I’ve had many students ask me about kundalini. Because it’s such a central concept in the style of yoga that I teach I thought it would be worth defining it and discussing the benefits of working with it. 

If you’ve gone to more than a few yoga classes or you live in California, you’ve probably heard the Sanskrit word ‘kundalini.’ Yogis are all about activating their kundalini, getting it to rise, channeling it. Maybe you know someone who claims to have had a “kundalini awakening.” But what is it exactly?

Kundalini is arguably one of the most important concepts in yoga, and one that’s little understood in the West, especially if you’ve primarily been practicing postural yoga. (In this post I’m not talking about the style of yoga called “Kundalini Yoga, as taught by Yogi Bhajan.” More on the difference below.)

Like most ineffable experiences, something as profound and powerful as kundalini is hard to describe with mere words. You could say the same thing about kundalini that Lao Tzu said about the Tao: “The tao that can be told is not the eternal Tao.” The concept is not the experience. But I will do my best nevertheless. 

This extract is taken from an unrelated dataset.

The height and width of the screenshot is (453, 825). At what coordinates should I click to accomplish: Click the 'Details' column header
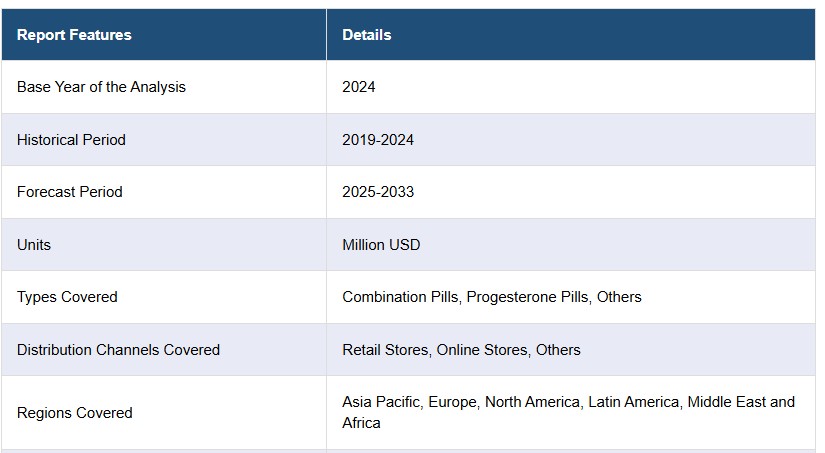[366, 35]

One way to define kundalini is to say that it is the experience of your finite expression of Consciousness accelerating and evolving toward its own infinite nature; it is the fundamental organizing intelligence of embodied Consciousness, our infinite potential of being. But we need to unpack that definition. What do we mean by Consciousness? And what is its infinite nature? Are we talking about god? 

In fewer words, kundalini is the vehicle for self-realization that Paramahansa Yogananda taught and wrote about. It is a direct path to spiritual transformation and pure ecstasy and bliss. It can be orgasmic. Some say better than orgasm. However, I make no promises.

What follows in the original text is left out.